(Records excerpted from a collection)
......

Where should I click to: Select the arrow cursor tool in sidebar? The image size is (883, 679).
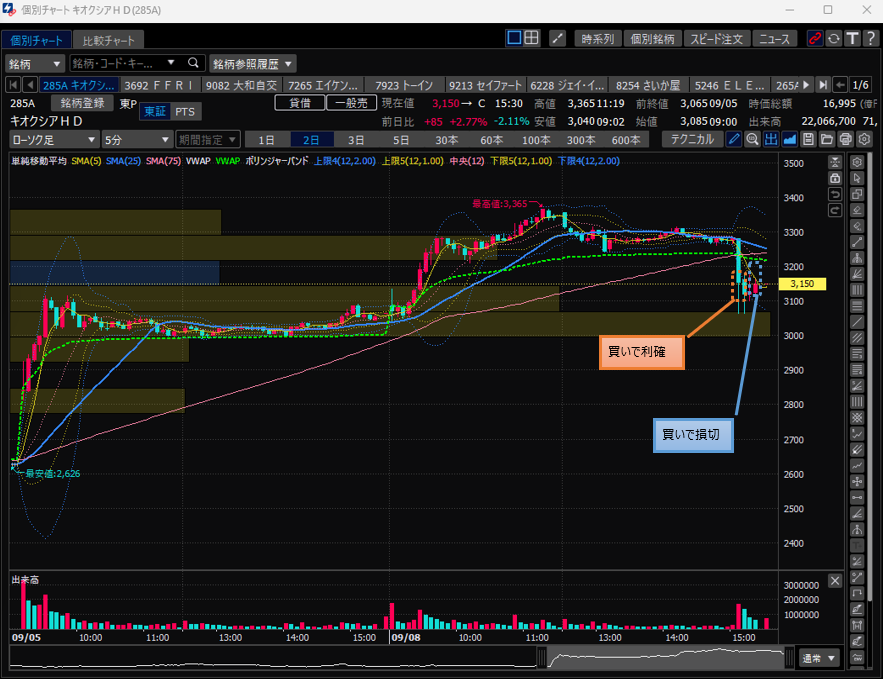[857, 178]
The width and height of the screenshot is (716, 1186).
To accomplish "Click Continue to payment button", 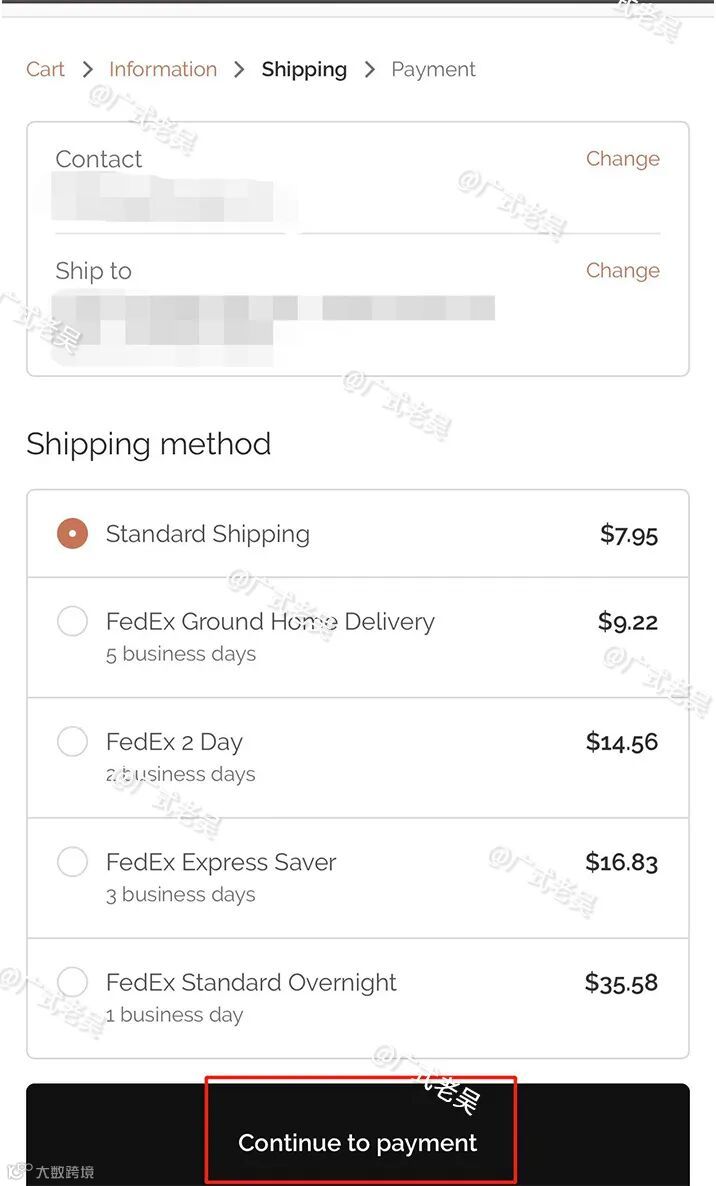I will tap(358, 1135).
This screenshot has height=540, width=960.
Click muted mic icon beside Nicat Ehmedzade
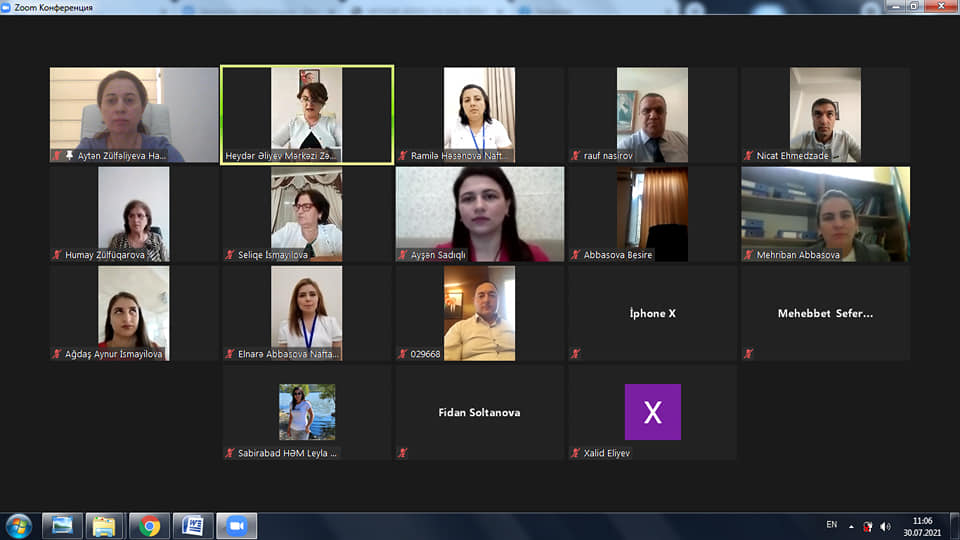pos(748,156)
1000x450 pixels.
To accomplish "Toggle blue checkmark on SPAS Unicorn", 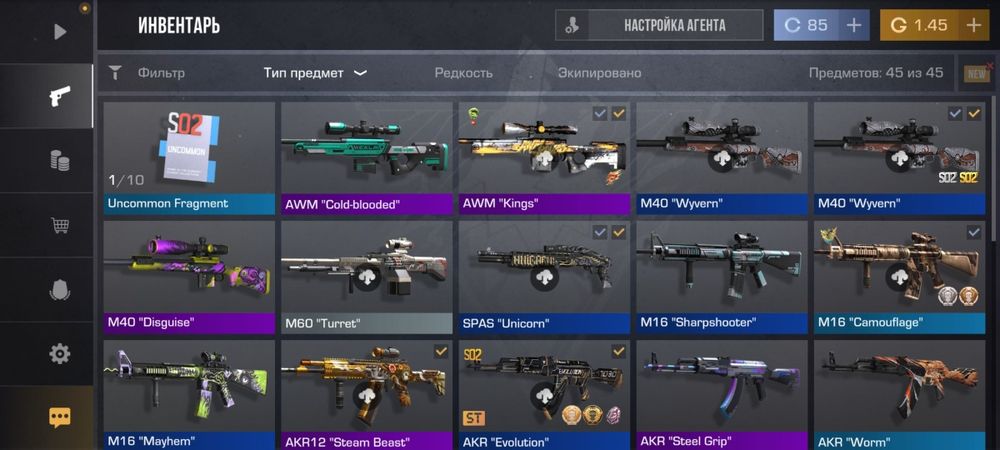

......

** WORK ORDER **
If a line above holds the string "width", copy it out.

** THE COMPLETED TASK **
The width and height of the screenshot is (716, 1186).
This screenshot has height=540, width=960.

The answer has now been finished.